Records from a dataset
- - - - -
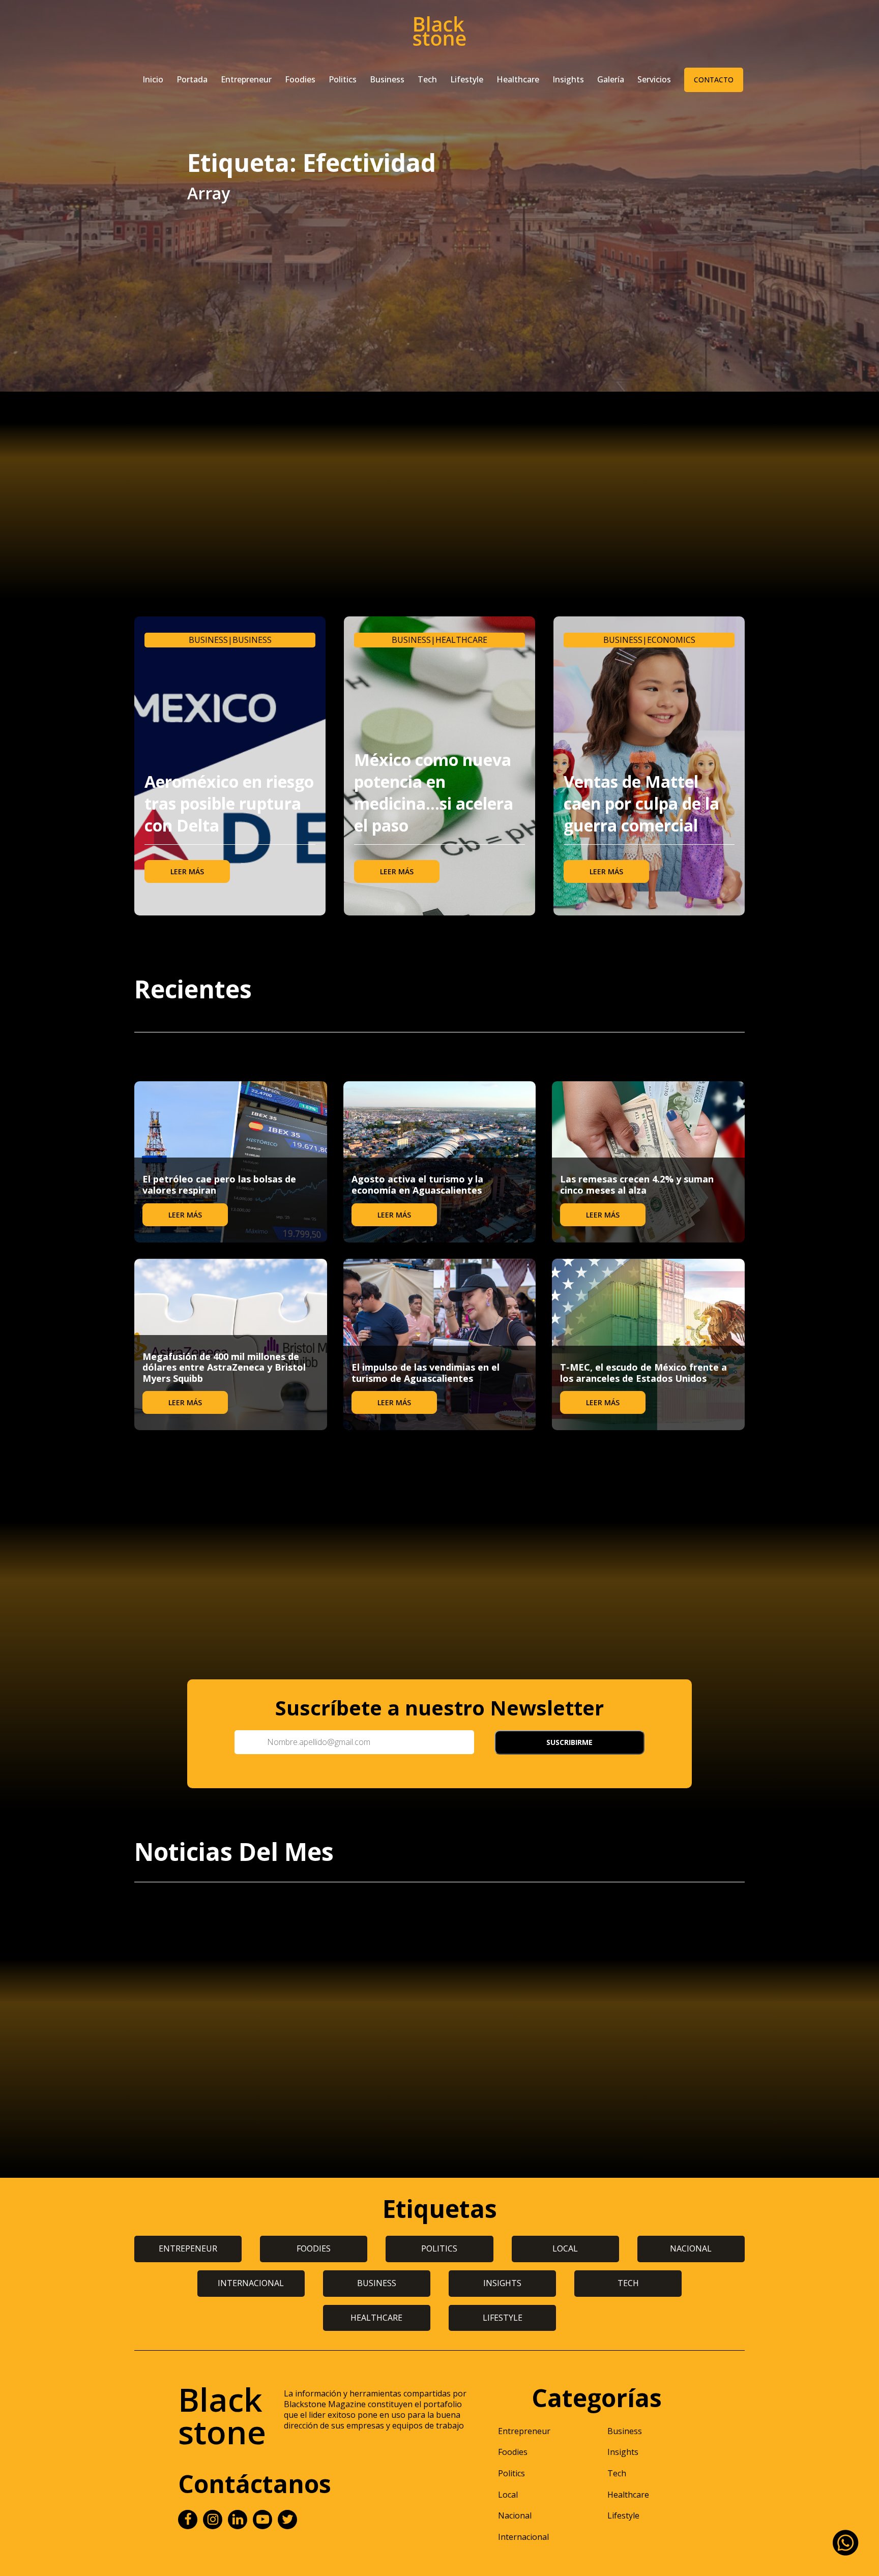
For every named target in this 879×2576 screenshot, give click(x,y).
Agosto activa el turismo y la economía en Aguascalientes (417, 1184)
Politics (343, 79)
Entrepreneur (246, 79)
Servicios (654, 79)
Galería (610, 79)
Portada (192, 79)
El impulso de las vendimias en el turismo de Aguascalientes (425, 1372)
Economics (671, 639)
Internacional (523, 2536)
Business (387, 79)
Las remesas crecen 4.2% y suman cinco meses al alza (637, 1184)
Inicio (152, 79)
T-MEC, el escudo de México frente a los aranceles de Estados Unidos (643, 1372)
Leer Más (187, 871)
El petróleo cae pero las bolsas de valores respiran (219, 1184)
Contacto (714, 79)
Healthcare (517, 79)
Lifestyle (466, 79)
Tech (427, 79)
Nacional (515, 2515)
- - - - -
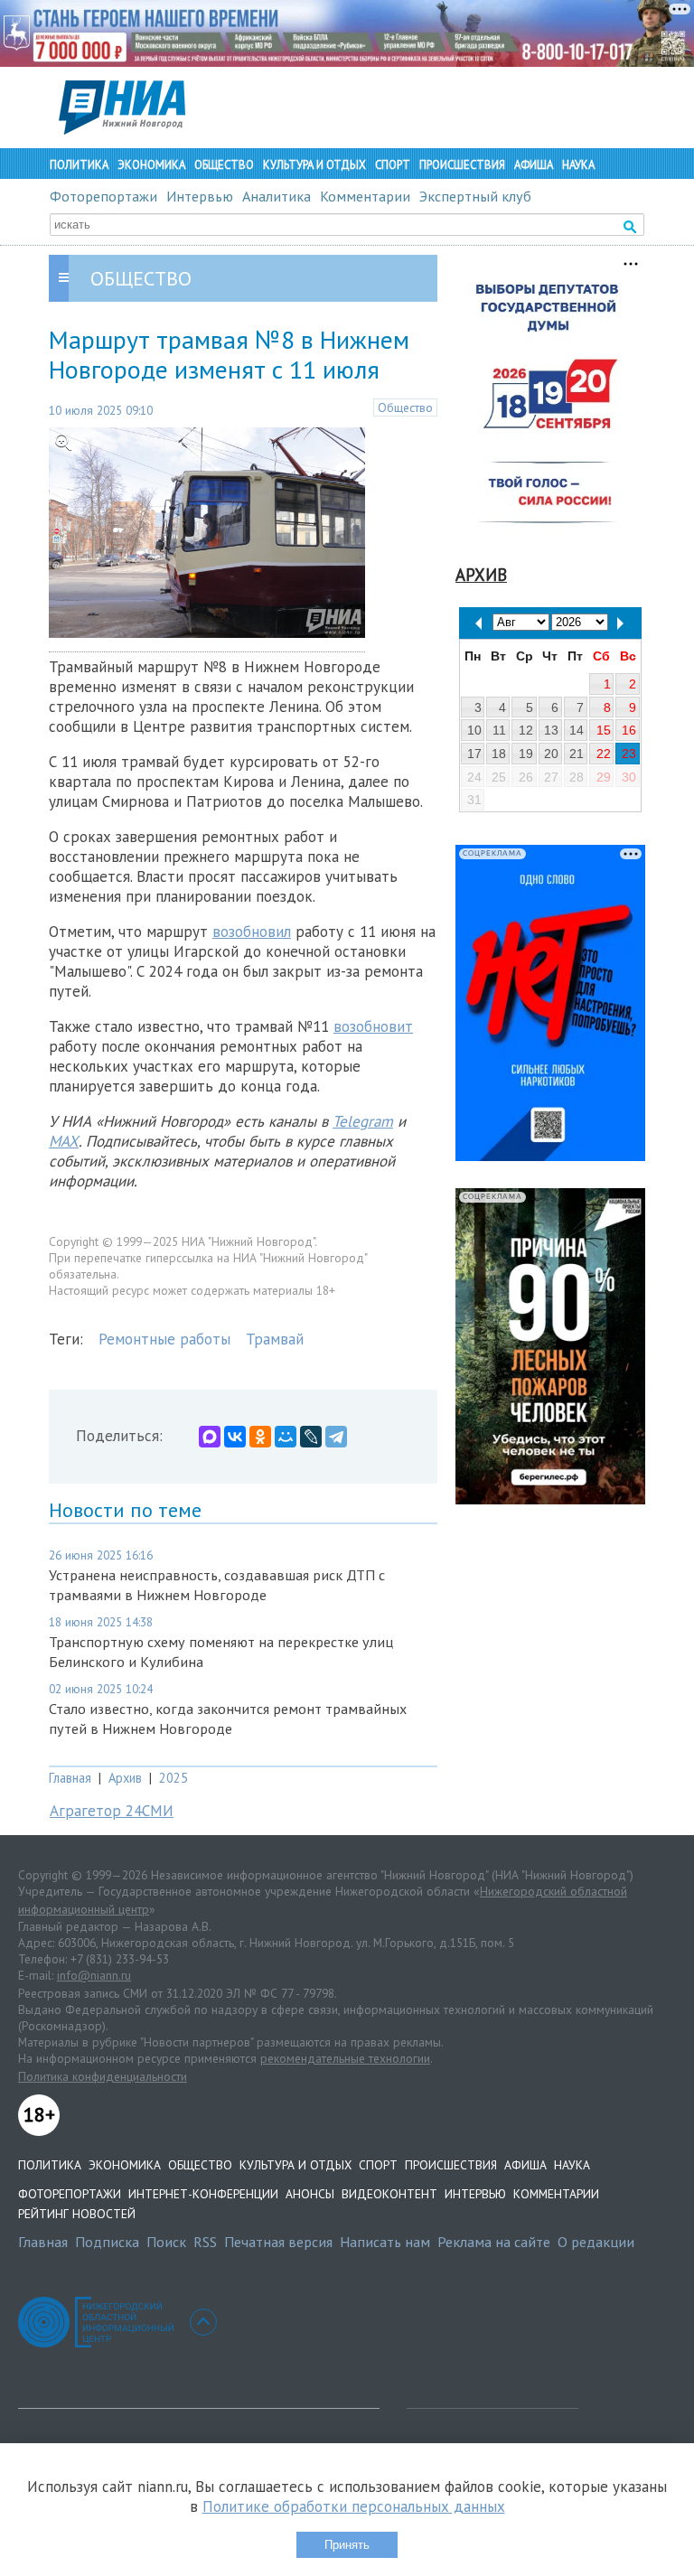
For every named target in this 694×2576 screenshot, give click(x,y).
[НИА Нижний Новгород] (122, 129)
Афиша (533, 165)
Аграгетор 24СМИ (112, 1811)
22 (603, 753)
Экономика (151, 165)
- - - - -
> [What you will do]
All that should be written out is the stretch of lines above between the one holding "Agosto activa el" and the one holding "Lifestyle (466, 79)", inclusive, exactly as given.

> [Exercise output]
Agosto activa el turismo y la economía en Aguascalientes (417, 1184)
Politics (343, 79)
Entrepreneur (246, 79)
Servicios (654, 79)
Galería (610, 79)
Portada (192, 79)
El impulso de las vendimias en el turismo de Aguascalientes (425, 1372)
Economics (671, 639)
Internacional (523, 2536)
Business (387, 79)
Las remesas crecen 4.2% y suman cinco meses al alza (637, 1184)
Inicio (152, 79)
T-MEC, el escudo de México frente a los aranceles de Estados Unidos (643, 1372)
Leer Más (187, 871)
El petróleo cae pero las bolsas de valores respiran (219, 1184)
Contacto (714, 79)
Healthcare (517, 79)
Lifestyle (466, 79)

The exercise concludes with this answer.